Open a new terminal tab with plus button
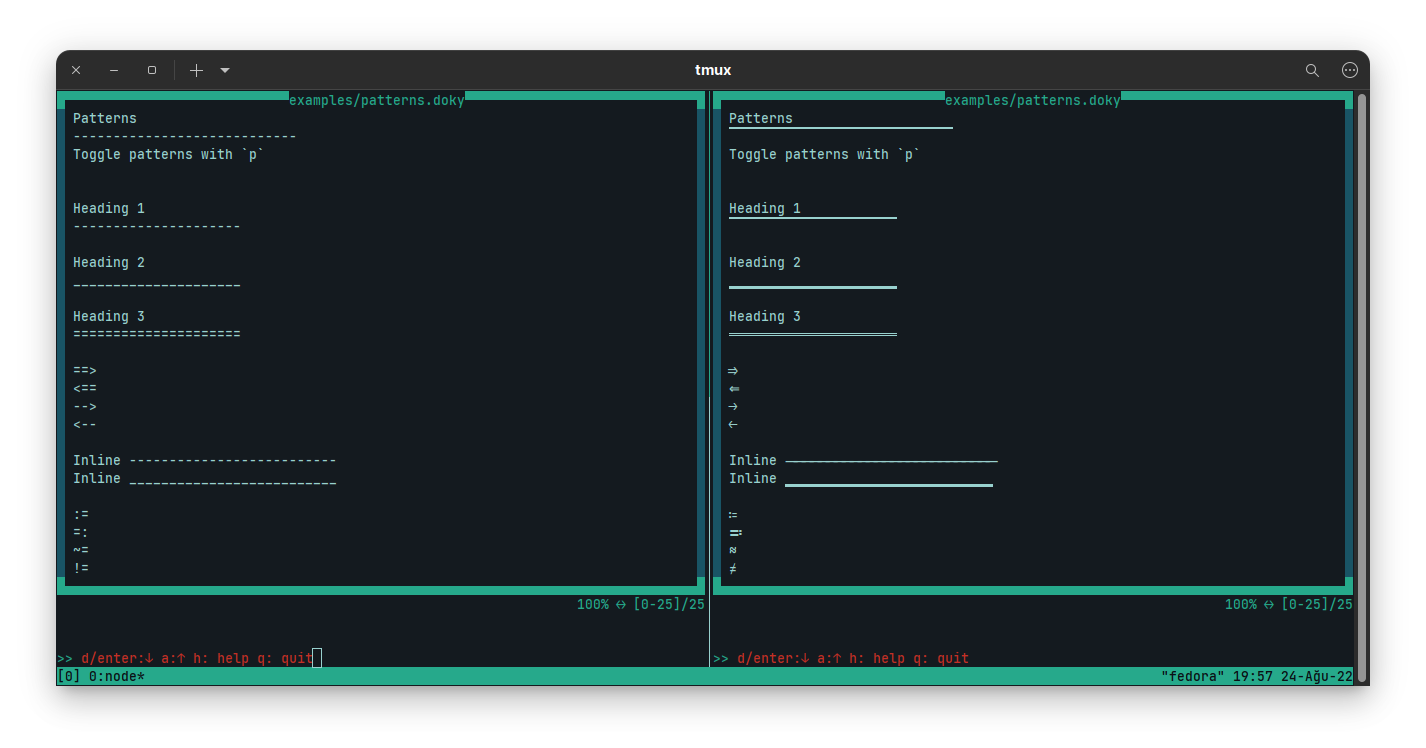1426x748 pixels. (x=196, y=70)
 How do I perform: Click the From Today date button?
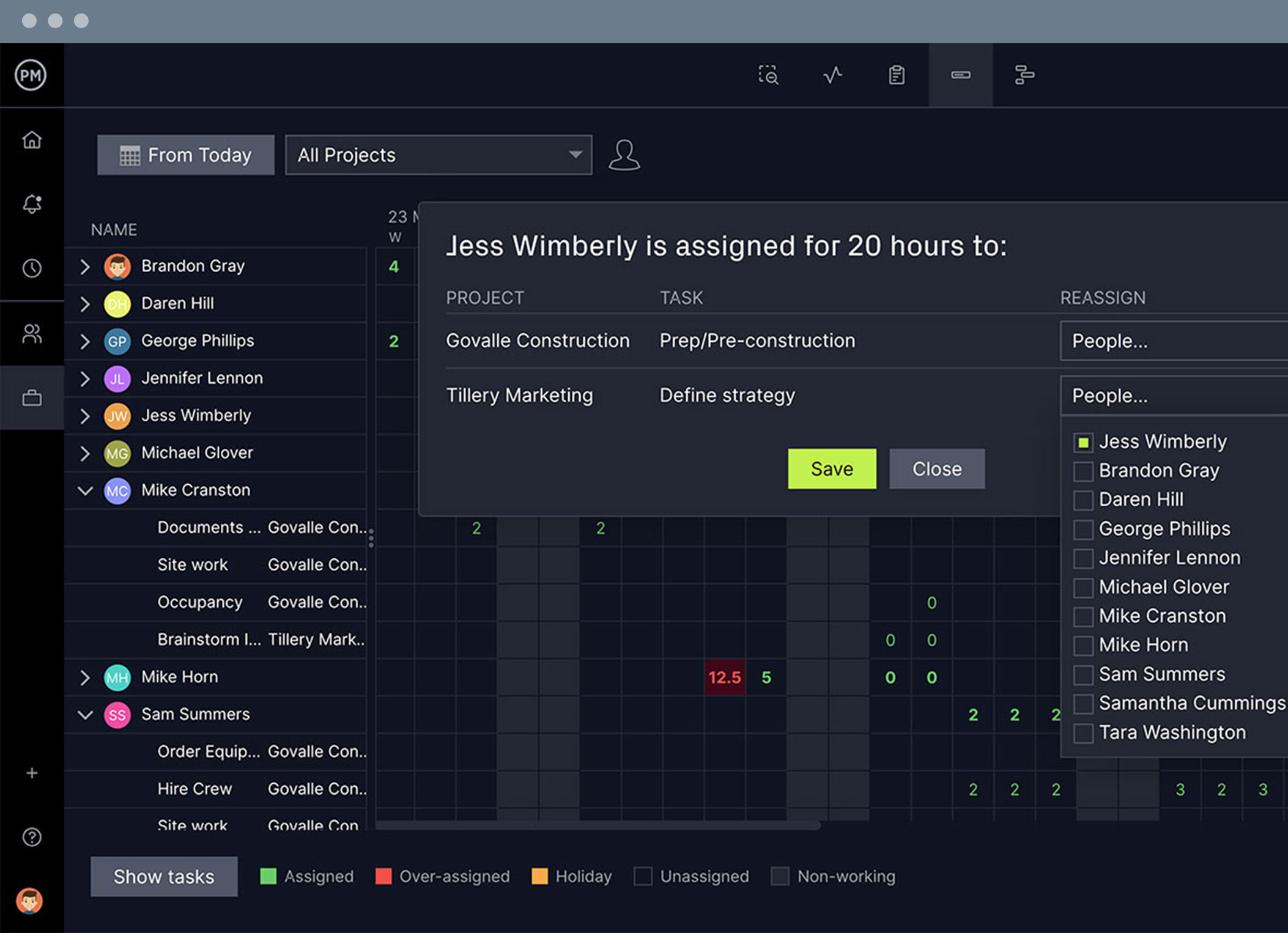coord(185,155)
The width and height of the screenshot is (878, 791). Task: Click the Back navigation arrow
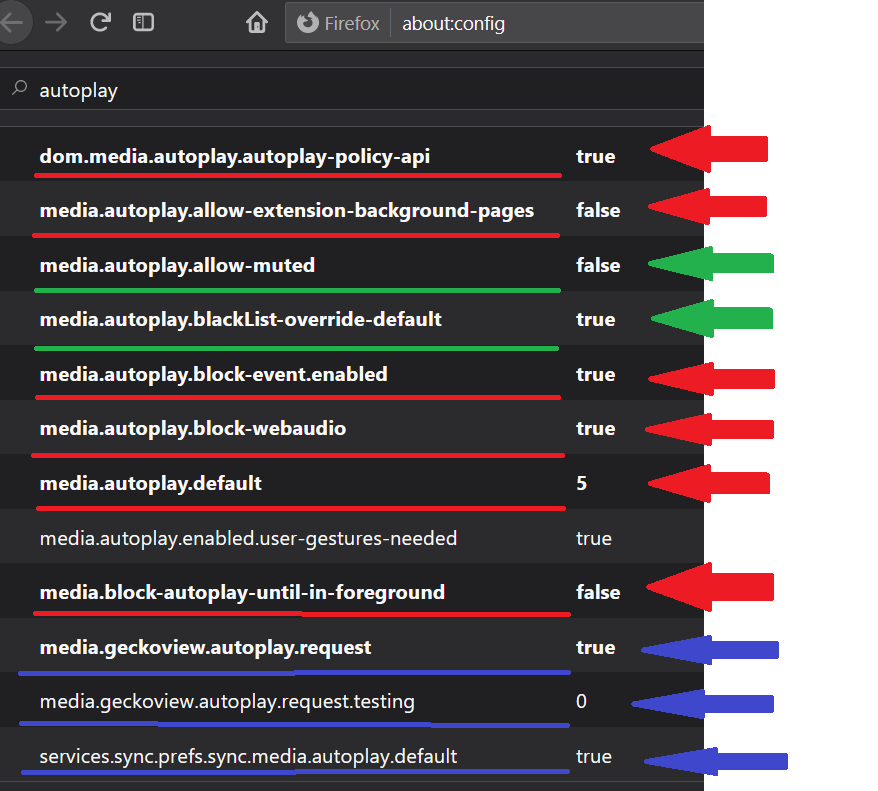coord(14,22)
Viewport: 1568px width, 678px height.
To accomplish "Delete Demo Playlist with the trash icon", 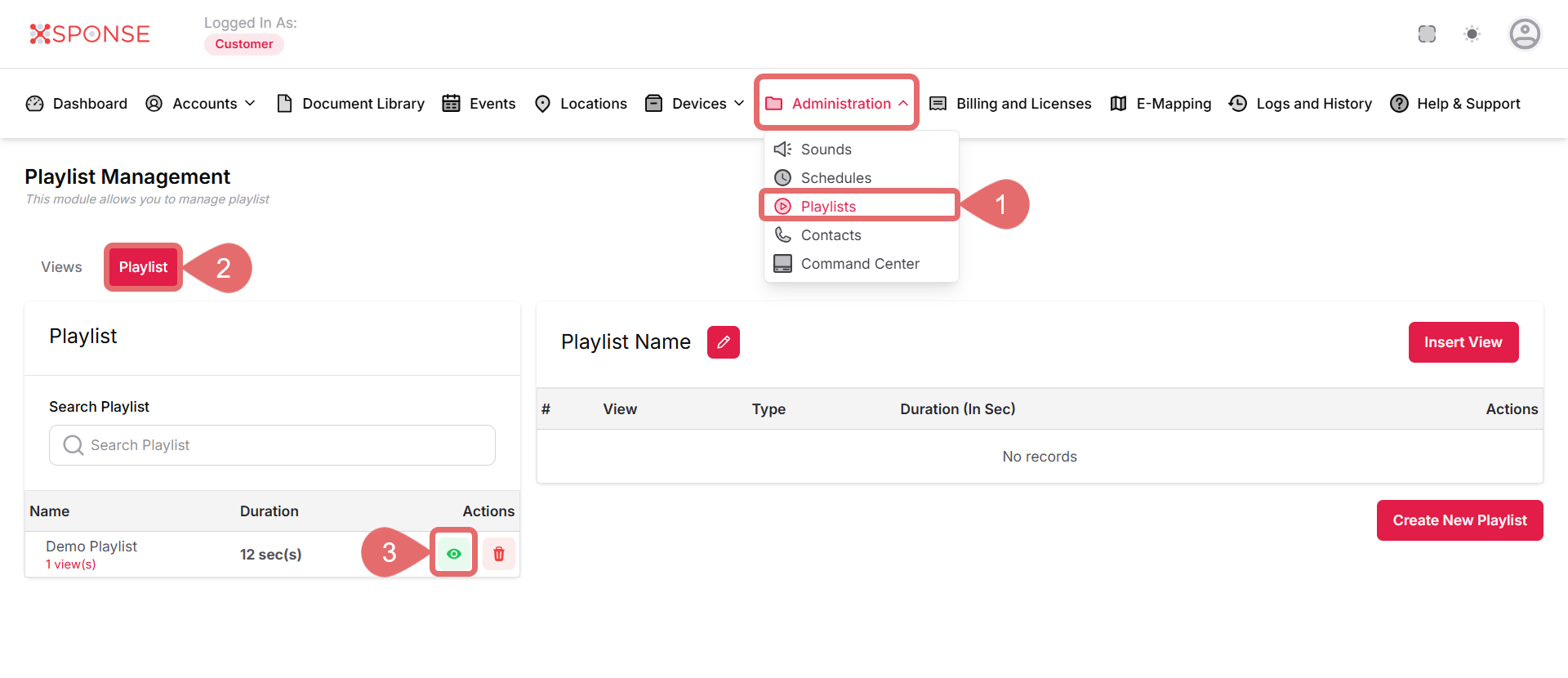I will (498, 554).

* * *

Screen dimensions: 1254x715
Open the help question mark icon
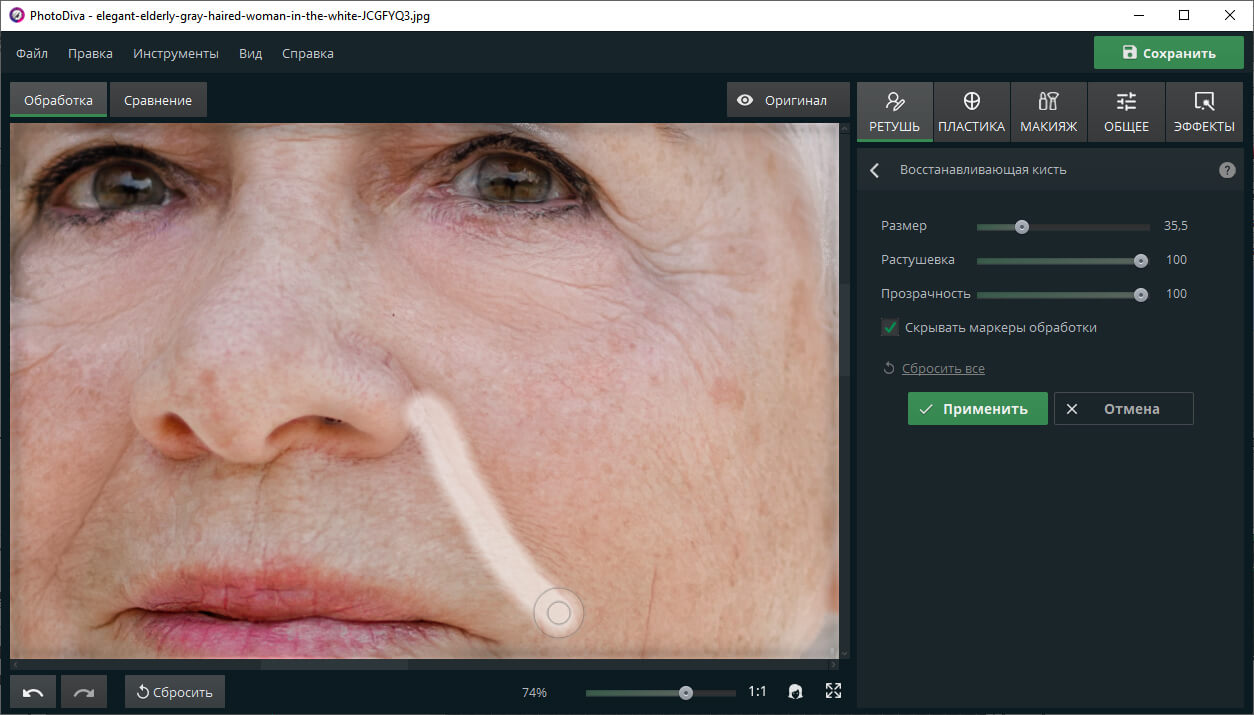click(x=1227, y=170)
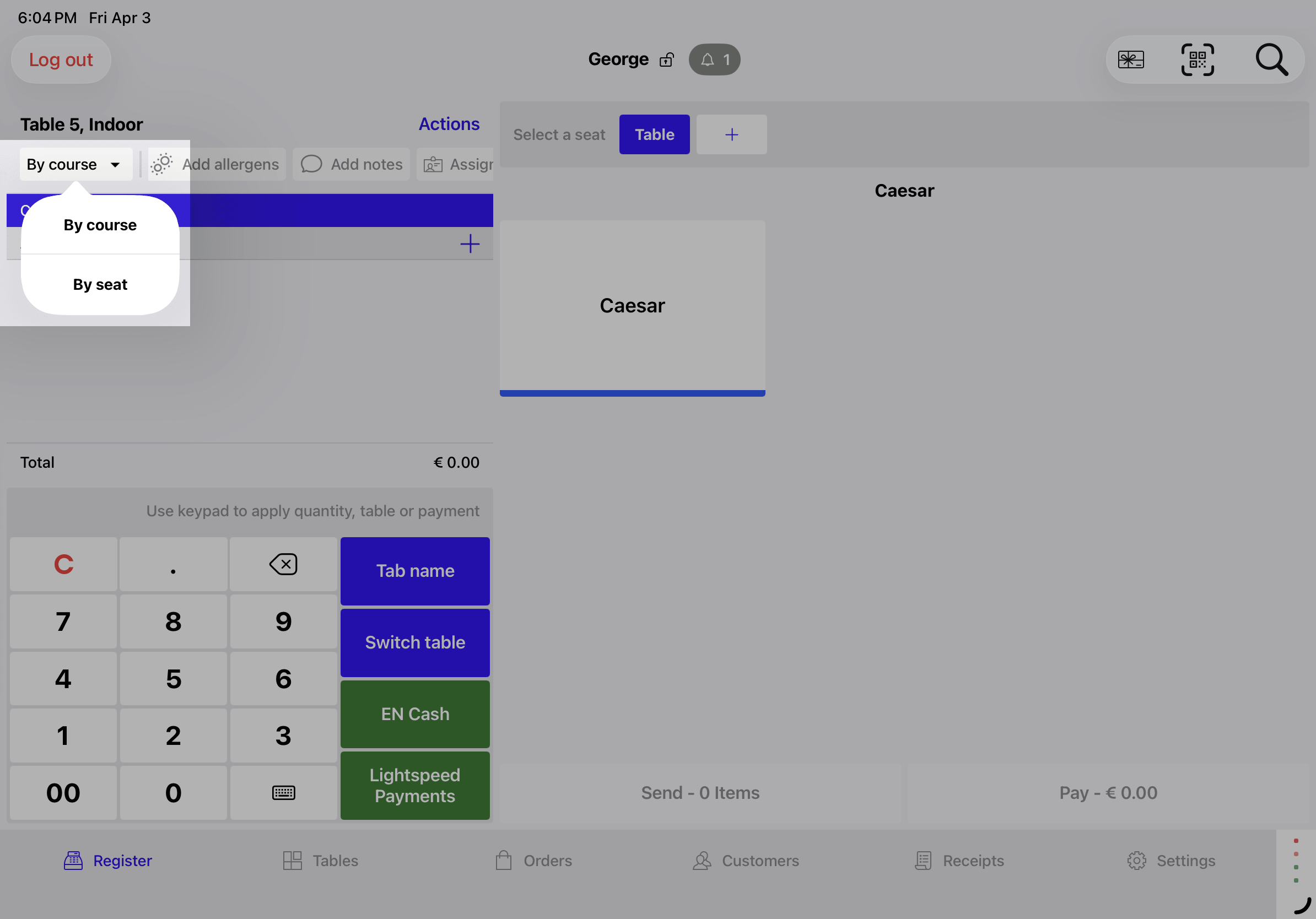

--

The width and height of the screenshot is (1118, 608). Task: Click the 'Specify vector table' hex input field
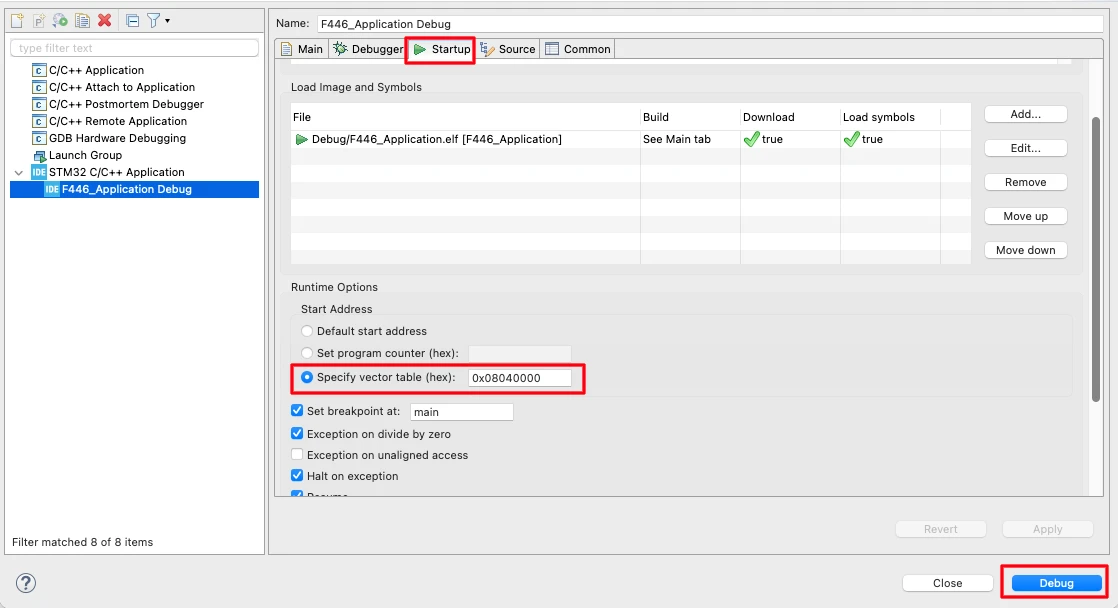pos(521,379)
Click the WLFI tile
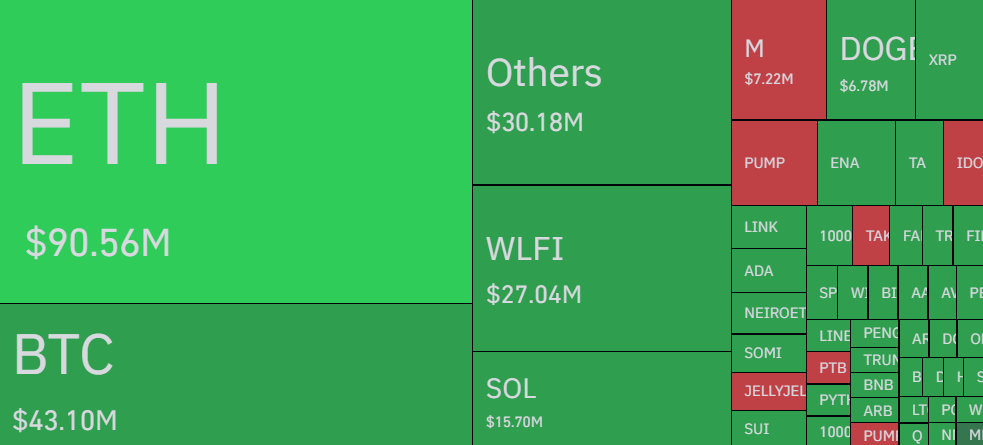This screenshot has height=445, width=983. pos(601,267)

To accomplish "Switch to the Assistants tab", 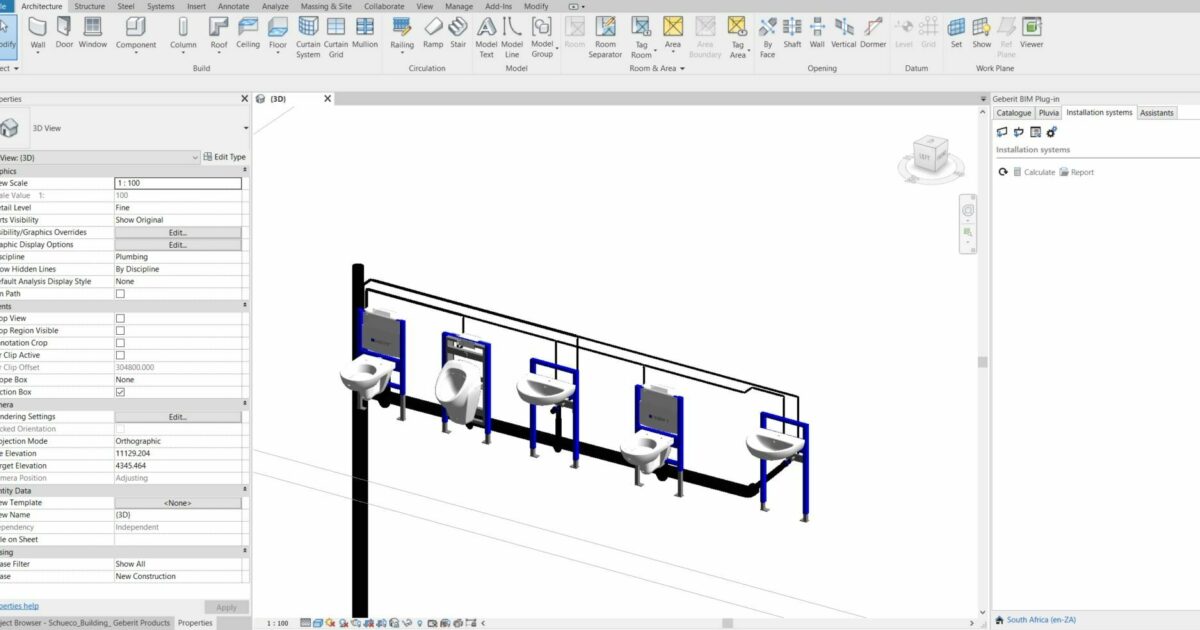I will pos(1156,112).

**Aim of the exercise**
Rewrite the listing between the lines holding "Screen dimensions: 1254x715" and "click(x=1227, y=170)", inclusive, putting "Click" in place of "Open" and keeping everything else unchanged. Omit the pictures from your answer.

**Written solution**
Screen dimensions: 1254x715
Click the help question mark icon
click(x=1227, y=170)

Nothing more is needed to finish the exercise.